Le leggi stesse sono sottoposte a referendum popolare quando, entro tre mesi dalla loro pubblicazione, ne facciano domanda un quinto dei membri di una Camera o cinquecentomila elettori o cinque Consigli regionali. La legge sottoposta a referendum non è promulgata se non è approvata dalla maggioranza dei voti validi.
Non si fa luogo a referendum se la legge è stata approvata nella seconda votazione da ciascuna delle Camere a maggioranza di due terzi dei suoi componenti”
Una volta “adattata” questa norma i governi PD-PDL – ora la rediviva, o magari quasi morente, Forza Italia – avrebbero potuto tranquillamente utilizzare i decreti legge per forzare il Parlamento, che ormai si comporta da passacarte dell’esecutivo, a far passare tutte le modifiche della Carta Costituzionale.
La Costituzione italiana nasce però come una Costituzione cosiddetta “rigida” ovvero che per sua natura non dovrebbe mutare drasticamente perfino col passare del tempo. Certo si possono fare delle modifiche occasionali quando necessarie, ma ci vorrebbe un disastro pari alla Seconda Guerra Mondiale e alla caduta di un Regime come quello fascista per richiedere una tale e completa rivoluzione.
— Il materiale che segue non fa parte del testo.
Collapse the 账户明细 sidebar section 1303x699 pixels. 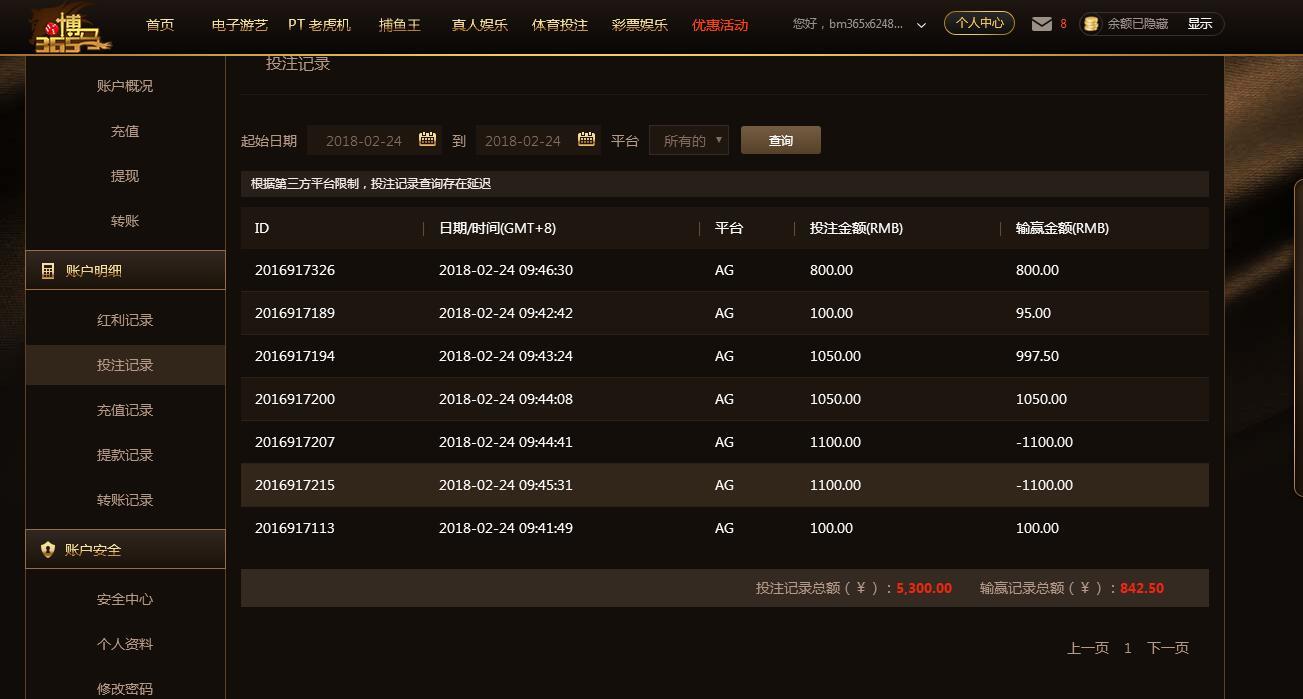pyautogui.click(x=125, y=271)
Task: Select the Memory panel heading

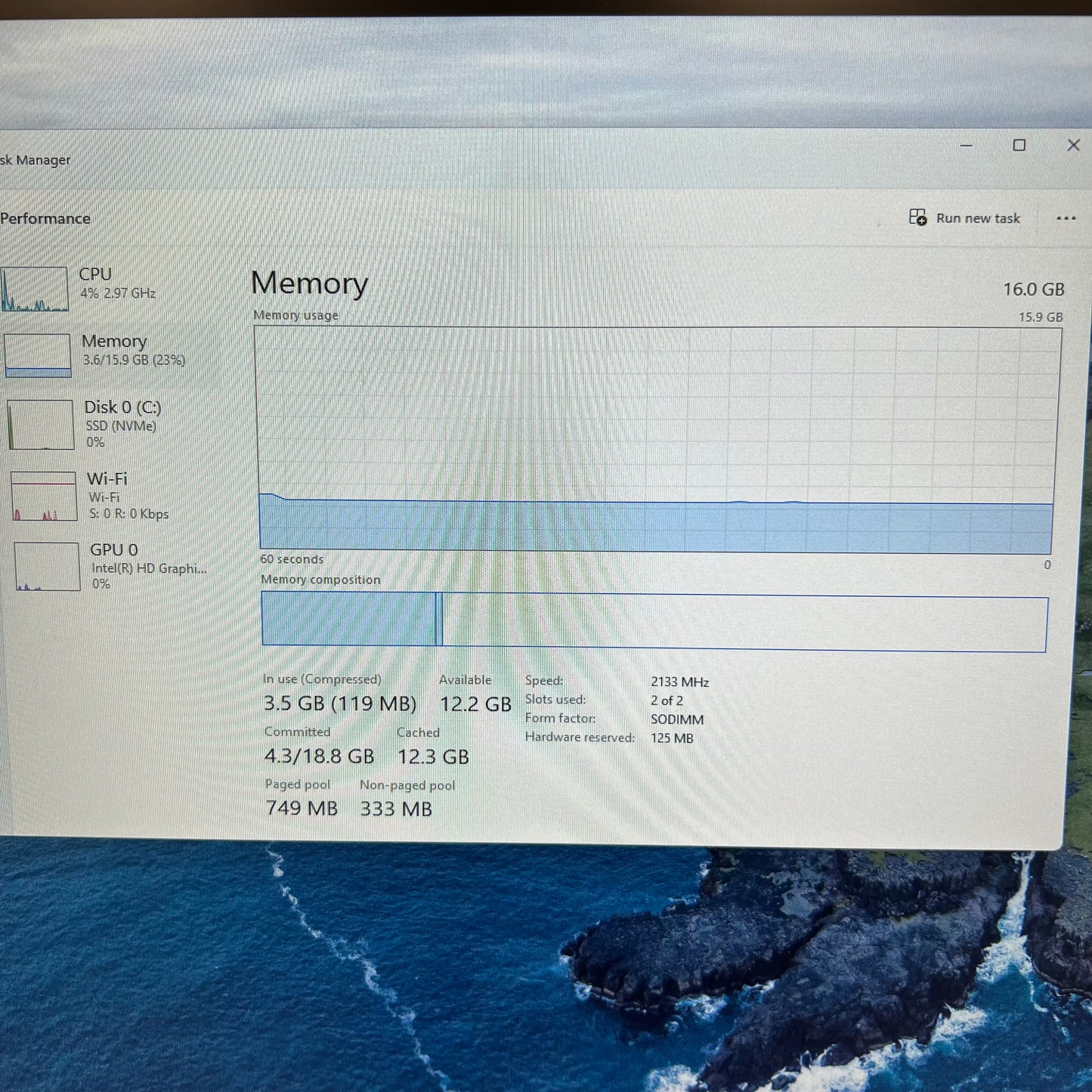Action: pyautogui.click(x=309, y=283)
La Repubblica italiana è, dal voto tra Repubblica e Monarchia del 1946, una democrazia Parlamentare. Il potere legislativo principale è affidato al Parlamento – con la suddivisione di Camera dei Deputati e Senato – mentre il Governo dovrebbe solo occuparsi – ex articolo 95 della Costituzione – di dare l’indirizzo politico e amministrativo. Quindi il cuore pulsante della politica italiana era e dovrebbe essere il primo, non il secondo potere. A riprova di ciò va evidenziato che durante tutta la cosiddetta Prima Repubblica, dal 1946 fino al 1993 quando perì ignominiosamente tra gli scandali di Tangentopoli, i governi italiani sono sempre stati debolissimi, soggetti a continue cadute. Di più, non c’è mai stato un Governo italiano, fino al Berlusconi II – 2001-2006 -, che è durato tutti i 5 anni di mandato. Le mutevoli maggioranze del Pentapartito a guida DC mandavano a gambe all’aria tutti i poveri Ministri del Consiglio ben prima.
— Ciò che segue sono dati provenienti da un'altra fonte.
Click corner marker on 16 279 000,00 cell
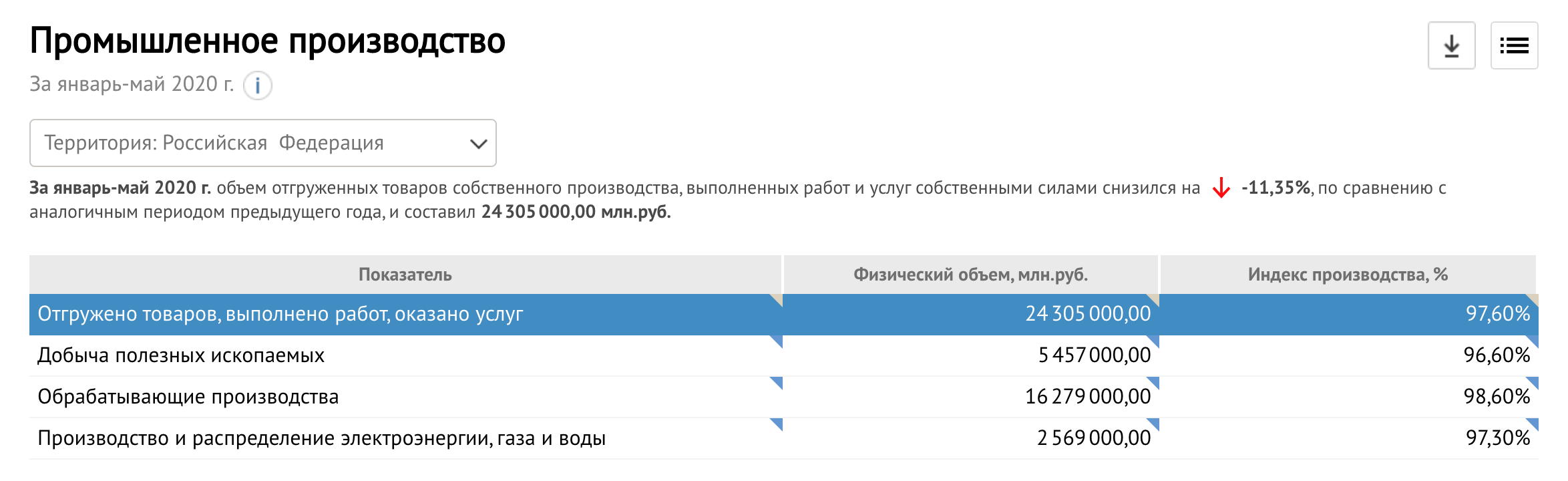The width and height of the screenshot is (1568, 481). [x=1153, y=382]
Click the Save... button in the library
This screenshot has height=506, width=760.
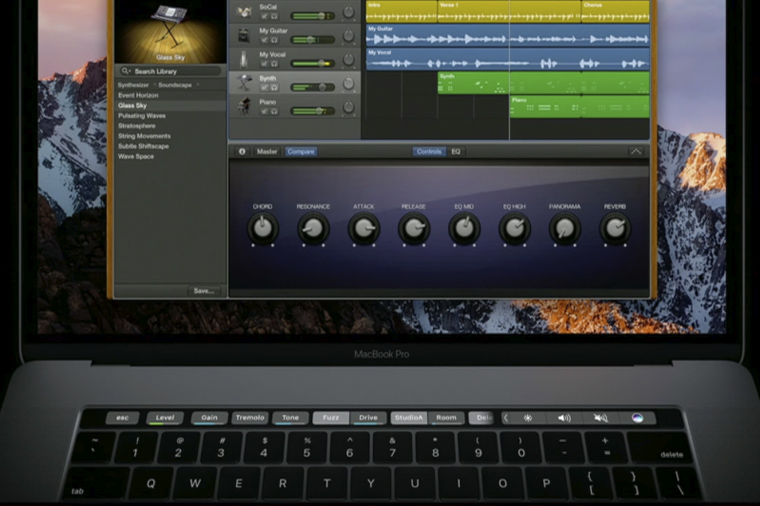click(x=203, y=291)
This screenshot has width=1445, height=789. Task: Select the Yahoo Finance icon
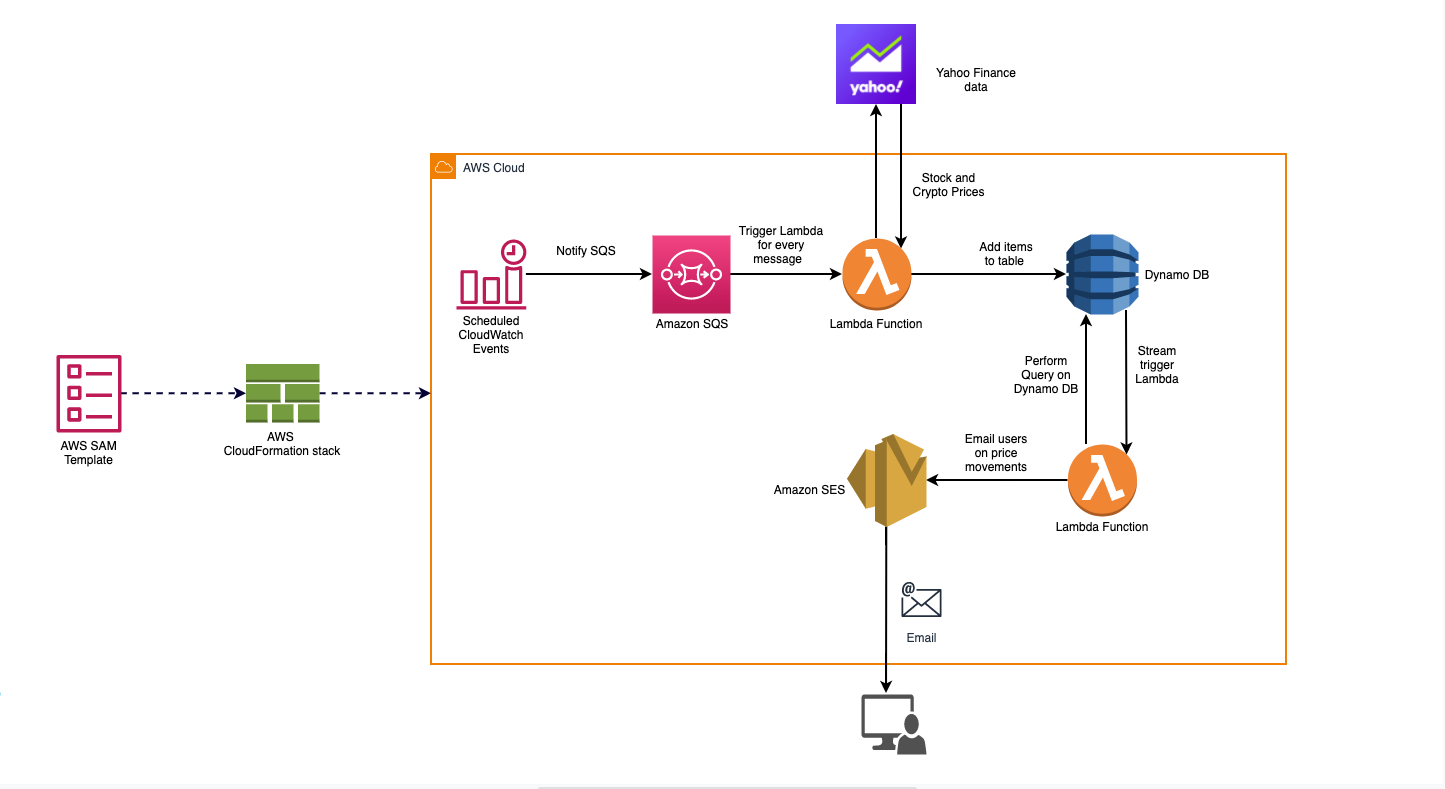coord(876,63)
Era un sistema instabile? Si, assolutamente. Ma era quello che era stato elaborato per evitare un’eventuale presa di potere di un Partito autoritario, che fosse neofascista o comunista. Dopo oltre sessant’anni uno si potrebbe chiedere se non è arrivato il momento di cambiare, visto che è passato per certo quel rischio.
Purtroppo non è ancora così. Se infatti all’epoca avevamo il rischio di prese di potere di opposti estremismi politico-ideologici, ora abbiamo una classe politica tra le più screditate del mondo Occidentale. Dai primi di Dicembre, grazie anche allo scandalo di Roma, l’Italia è sprofondata all’ultimo posto in Europa per indice di corruzione. Secondo la Corruption Perception Index 2014 di Transparency International, che riporta le valutazioni degli osservatori internazionali sul livello di corruzione di 175 paesi del mondo, il nostro bel paese si piazza ben 69esimo nella classifica generale, come nel 2013, fanalino di coda dei paesi del G7 e ultimo tra i membri dell’Unione Europea – punteggio di 43 su 100, pari a Bulgaria, Romania e Grecia, che prima stavano dietro di noi e ora ci affiancano -.
Davanti a questi dati, che testimoniano che questo paese è retto da una classe politica, burocratica e dirigenziale alla quale noi non dovremmo manco affidare per quattro secondi un portafoglio vuoto e rattoppato, come possiamo anche solo immaginare di lasciarli cambiare la Costituzione stessa, ovvero lo strumento che dovrebbe disegnare la linea guida dell’ossatura legale, sociale e morale dell’intero paese?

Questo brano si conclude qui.